Given exercise -> Write out the records word for word, from the very start through the line that contains "click(x=912, y=500)", including that line. Leave the pictures out.

Information shown ->
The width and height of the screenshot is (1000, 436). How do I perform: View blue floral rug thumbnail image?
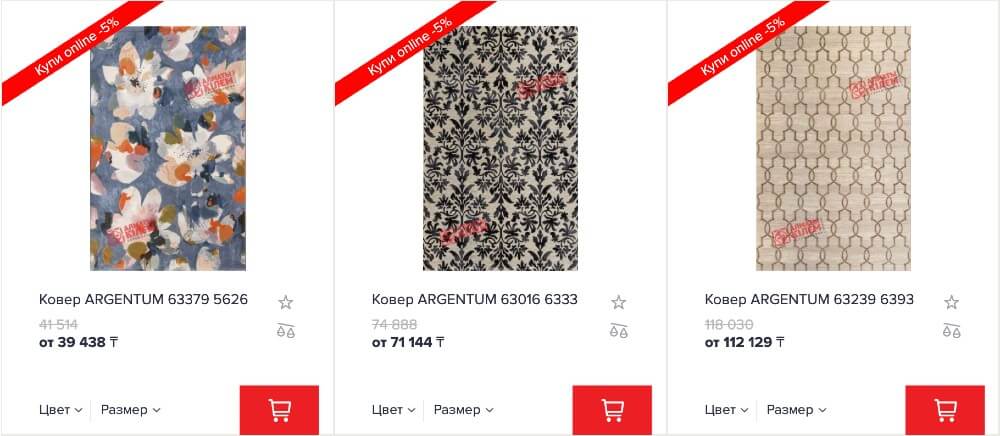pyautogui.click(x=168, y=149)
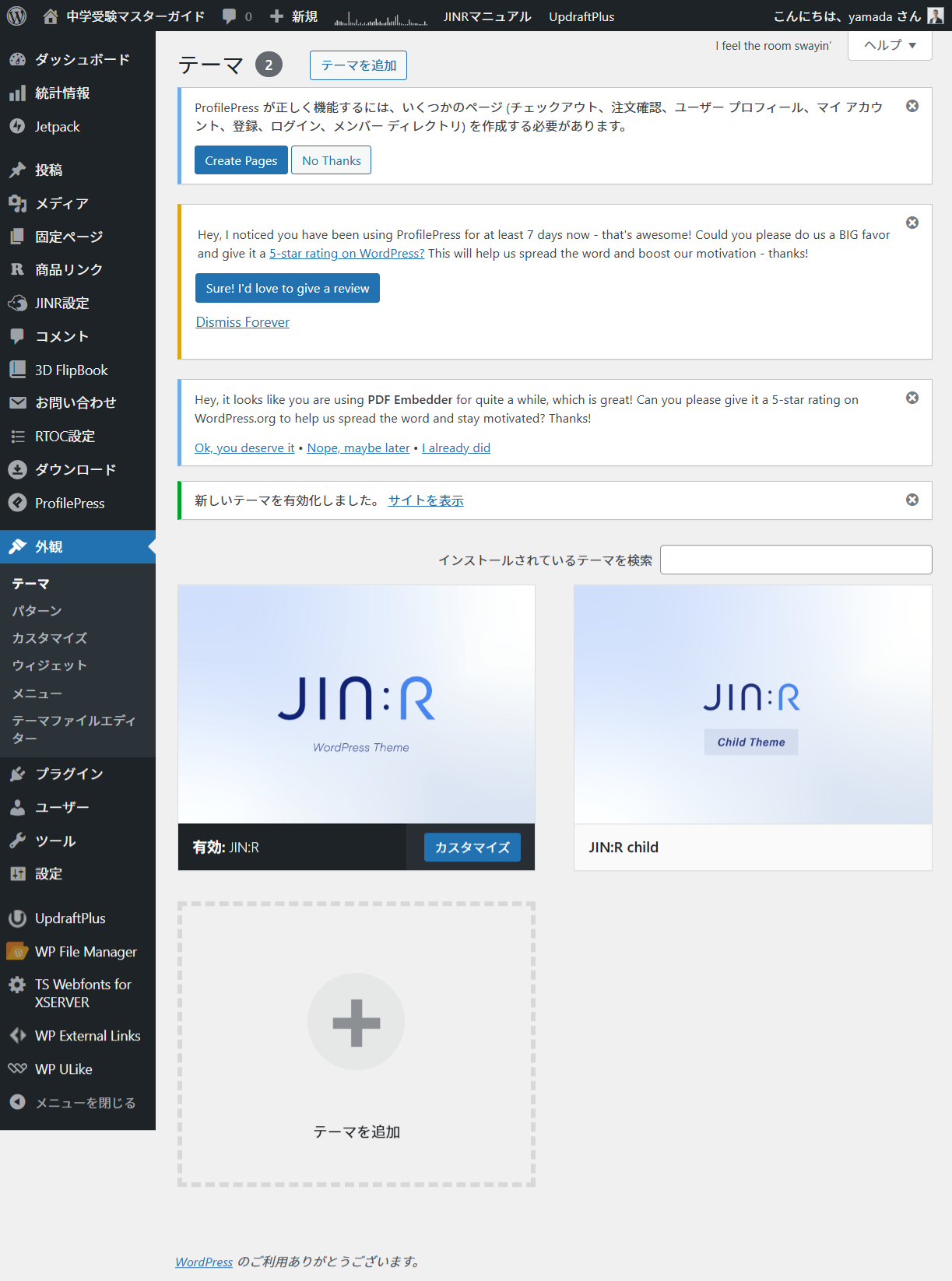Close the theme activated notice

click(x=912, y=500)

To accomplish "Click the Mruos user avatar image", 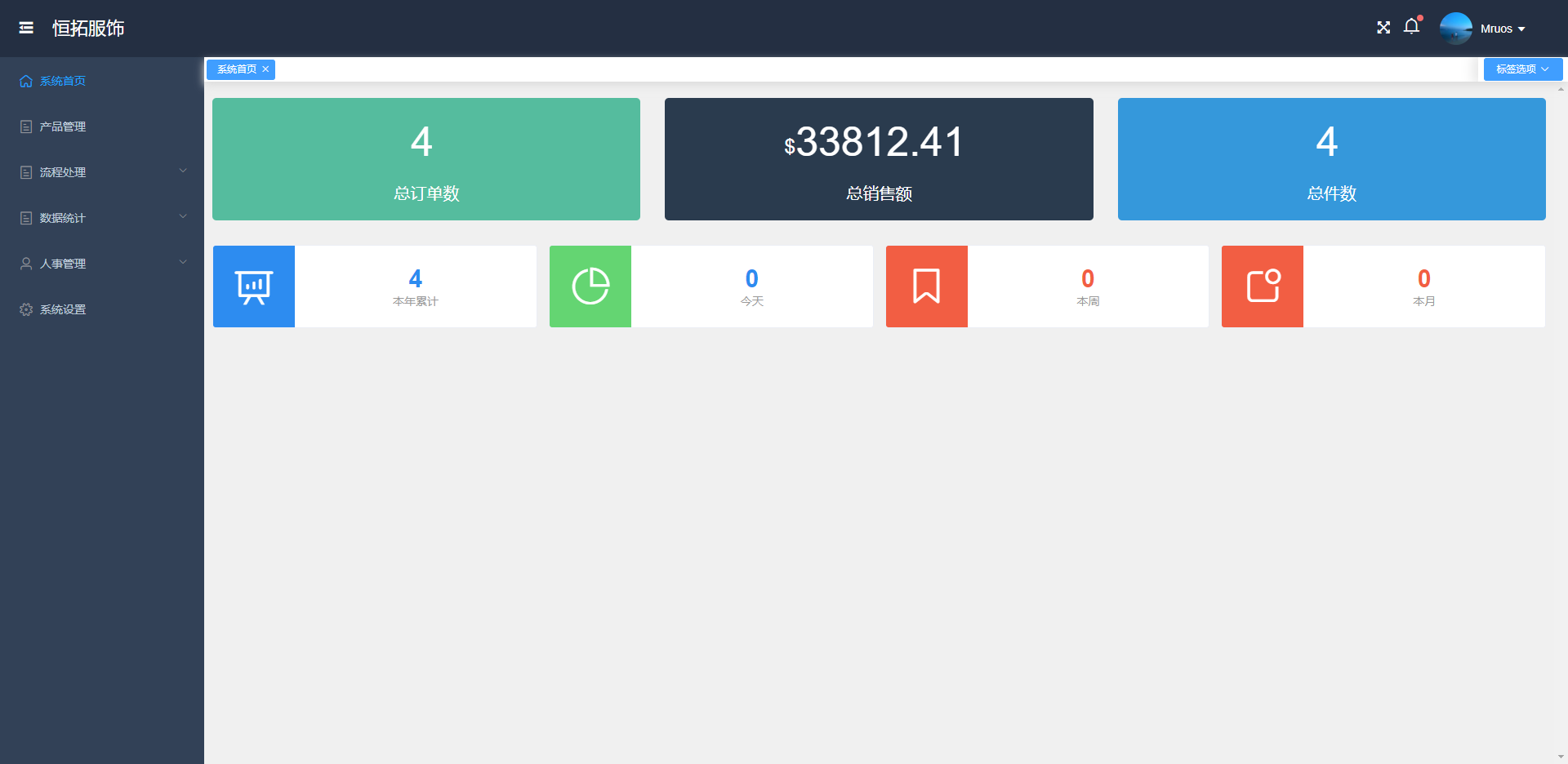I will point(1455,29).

Task response ->
The width and height of the screenshot is (1000, 436). How do I perform: View blue floral rug thumbnail image?
pyautogui.click(x=168, y=149)
Close the theme activated notice

click(x=912, y=500)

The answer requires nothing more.